### WORK REQUIRED
Omit the pictures and output every entry below exactly as written.

········

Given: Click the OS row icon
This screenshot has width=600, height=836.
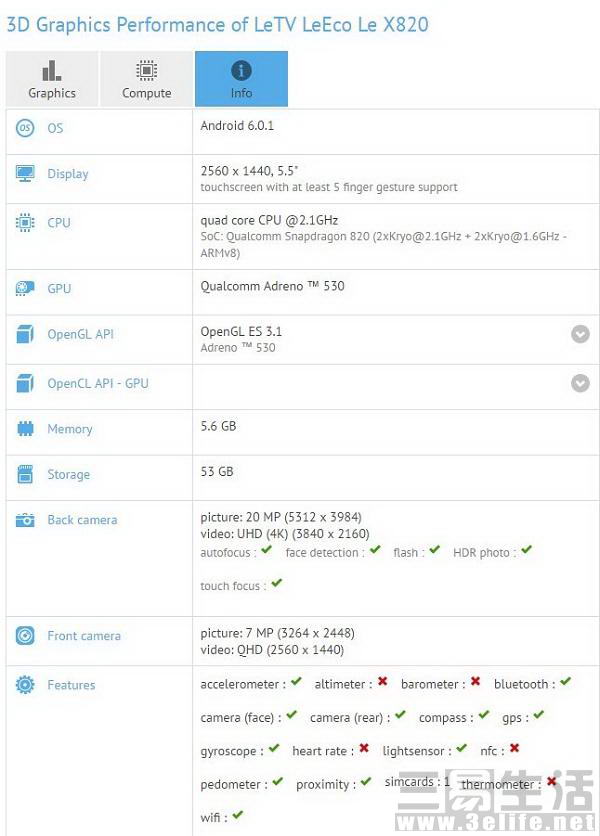Looking at the screenshot, I should tap(25, 128).
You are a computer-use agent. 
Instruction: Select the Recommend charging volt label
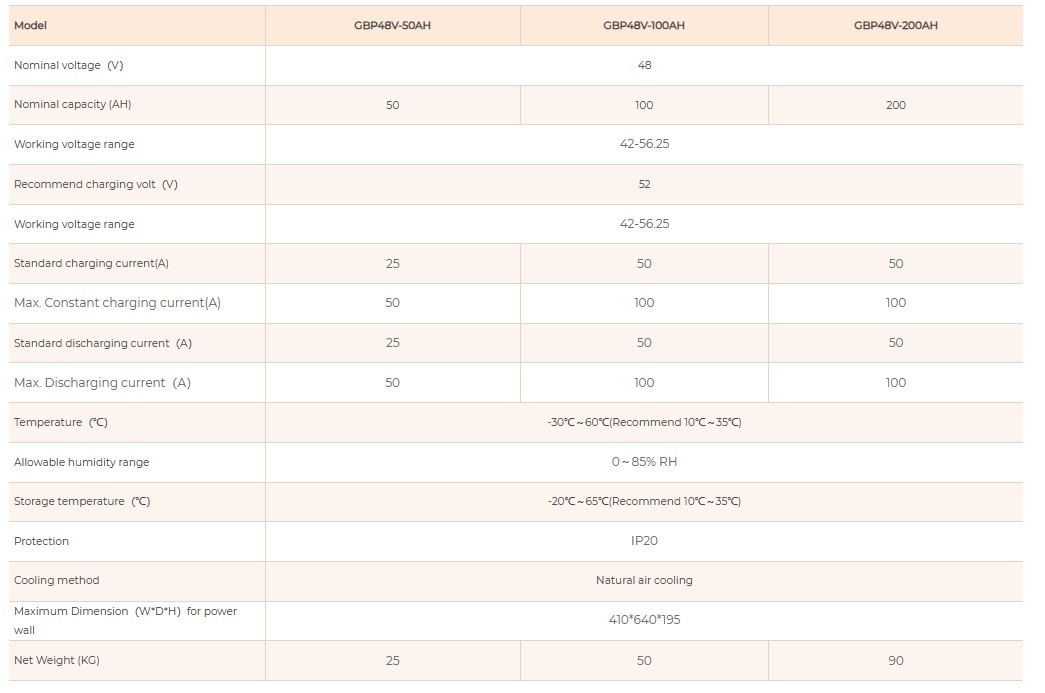(96, 185)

········

### SOLUTION FOR THIS EXERCISE
Given: Click the OS row icon
This screenshot has width=600, height=836.
Looking at the screenshot, I should tap(25, 128).
You are a computer-use agent. 
Instruction: Select the Recommend charging volt label
(96, 185)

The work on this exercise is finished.